BLINDERS WHEN IT COMES TO REGULATION IN UTAH
It was axiomatic that Utah was the sewer pit of the business, allowing slimy dealers to sell worthless stock to naive investors all over the country. Like its adoption laws, Utah securities laws were tilted in favor of con-artists. Regulators hemmed and hawed about why they didn't go after crooks. "Utah folks," they explained were faithful Mormons for the most part "so they just trusted people when they shouldn't have."
Those responsible for licensing adoption agencies in Utah seem to have the same blinders, letting the industry they're supposed to regulate run go amok, ignoring the real human suffering that results.
Otherwise why would the Adoption Center of Choice (Adoption Center) place a newborn infant for adoption--in spite of the fact that her father was married to her mother, had not given his consent, and in fact did not know about the adoption until three months after it occurred. Why should a shady operation like this still be in business? And why is A (sic) Act of Love the agency which screwed John Wyatt and other fathers out of their children still around? A (sic) Act of Love was well on its way to keeping Ramsay Shaud from his daughter, except for a brave decision by the Utah Supreme Court last week.
Thanks to Brooke Adams of The Salt Lake Tribune*, we have a close up look at the Adoption Center, and it ain't pretty.

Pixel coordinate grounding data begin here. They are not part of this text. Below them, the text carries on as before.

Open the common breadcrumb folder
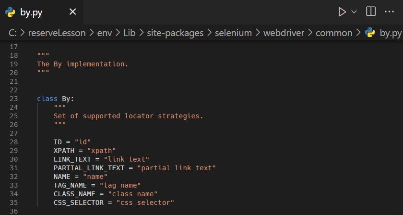403x215 pixels. pos(334,33)
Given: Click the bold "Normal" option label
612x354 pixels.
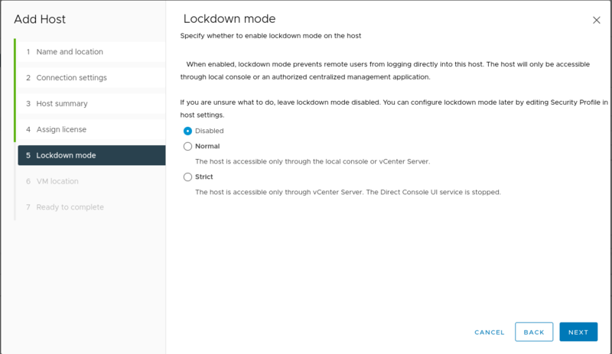Looking at the screenshot, I should [x=207, y=146].
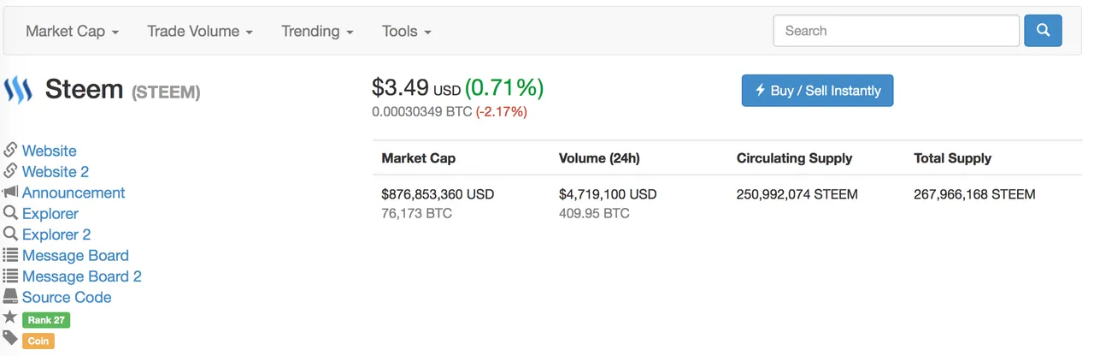Open the Tools menu
Screen dimensions: 1094x356
pos(406,31)
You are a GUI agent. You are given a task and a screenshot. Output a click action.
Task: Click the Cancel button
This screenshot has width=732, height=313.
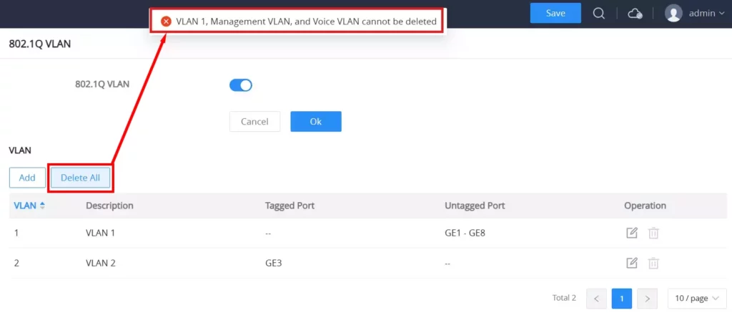click(255, 122)
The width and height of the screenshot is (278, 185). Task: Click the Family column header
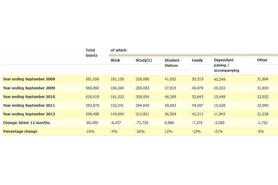(197, 60)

ADOPTION CENTER HAS MANY PROBLEMS
The Utah Department of Health and Human Services did not renew the Adoption Center's license in September "because of documented deficiencies in some cases." However, it allowed the Adoption Center to operate under a "corrective action plan" since. The allowance expires at the end of December, the deadline for the agency to come into compliance. We hope the agency in fact, is shut down for their shoddy practices. Other little known facts about Adoption Center:
- Since the Adoption Center was founded in 1994, at least five other fathers have sued to get their children back. They lost because of Utah's strict time limits for unmarried fathers to assert their rights, the small window of opportunity the state allows, as well as the difficulty in registering as a father-to-be.
- The Center refused to return Achane's child when it learned that he had not given his consent, forcing him to take legal action and leaving the child in limbo (and with the prospective adopters who knew he wanted his child) for a year and a half.

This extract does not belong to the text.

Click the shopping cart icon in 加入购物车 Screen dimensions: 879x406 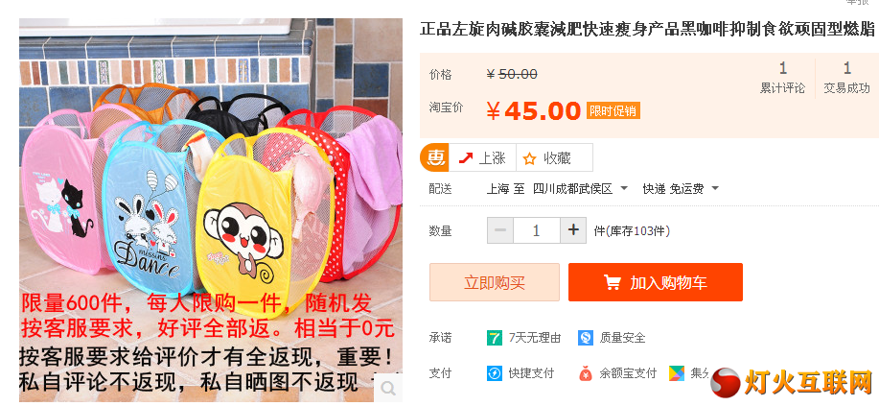(612, 282)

- In 2005, it incorporated as a "non-profit" corporation. James C. Webb is the only director and officer. (Non-profit means it has no shareholders.)

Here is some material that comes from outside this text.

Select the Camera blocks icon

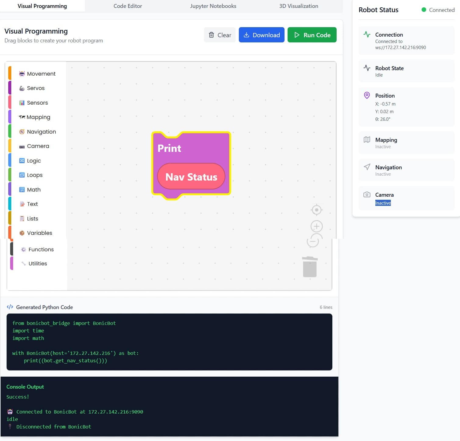tap(21, 146)
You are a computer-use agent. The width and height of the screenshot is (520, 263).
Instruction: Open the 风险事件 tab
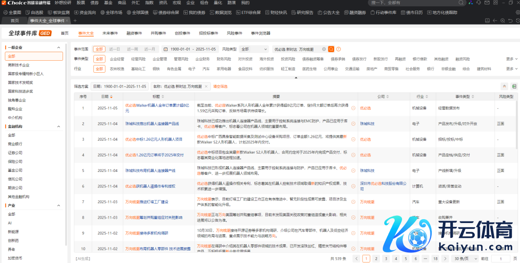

- The Adoption Center appears to be plenty profitable. It charges between $22,000 and $30,000 for each of the 100 adoptions it completes each year bringing in between $2,200,000 and $3,000,000. It likely also rakes in money for application fees and home studies. According to our sources, it charges more for white infants than mixed race or African-American babies.
- It required the adoptive parents in this case, Jared and Kristi Frei, to pay a $9,800 marketing fee to Blue Sky Choice Marketing which James Webb founded and operates. (The name Blue Sky is ironic. State laws regulating the sale of securities were dubbed "Blue Sky" laws because purchasers often received only a piece of the "blue sky.")
- The Adoption Center has done business under eight other names, just as securities con-artists often use multiple names.
- The Adoption Center was featured on an hour-long special on TLC called "Birth Moms" that chronicled three unwed pregnant women who were living in homes provided by the center and struggling with their decision to pursue adoption.
- The Adoption Center's attorney is Larry Jenkins who also represents A [sic] Act of Love in its "screw the father" cases.
______________________________________Unwed Utah 'Birth Moms" star on TLC
And for a timeline of fathers contesting adoptions in Utah, here is a timeline from the Tribune (it is amazing reading):
Utah court voids adoption, orders girl returned to her father
Adoption in Utah: No place for birth fathers
Utah to Birth Fathers: Go Back to the Grave!
Out of the Shadows: Birthfathers' Stories by Mason, Mary Martin
"As a birthfather who lost his children in a closed adoption 25 years ago I found Mason's book to be a breath of fresh air. Birthfathers are the invisible and often unwelcome members in the triad world and this book shows that we are parents who can love and care deeply for the children we have lost. I have become active in triad issues since my reunion with my son and daughter a year ago and this book has helped me keep going when faced with the sometimes daunting birthmother-centered focus in our corner of the triad." --Amazon (Order at the title link)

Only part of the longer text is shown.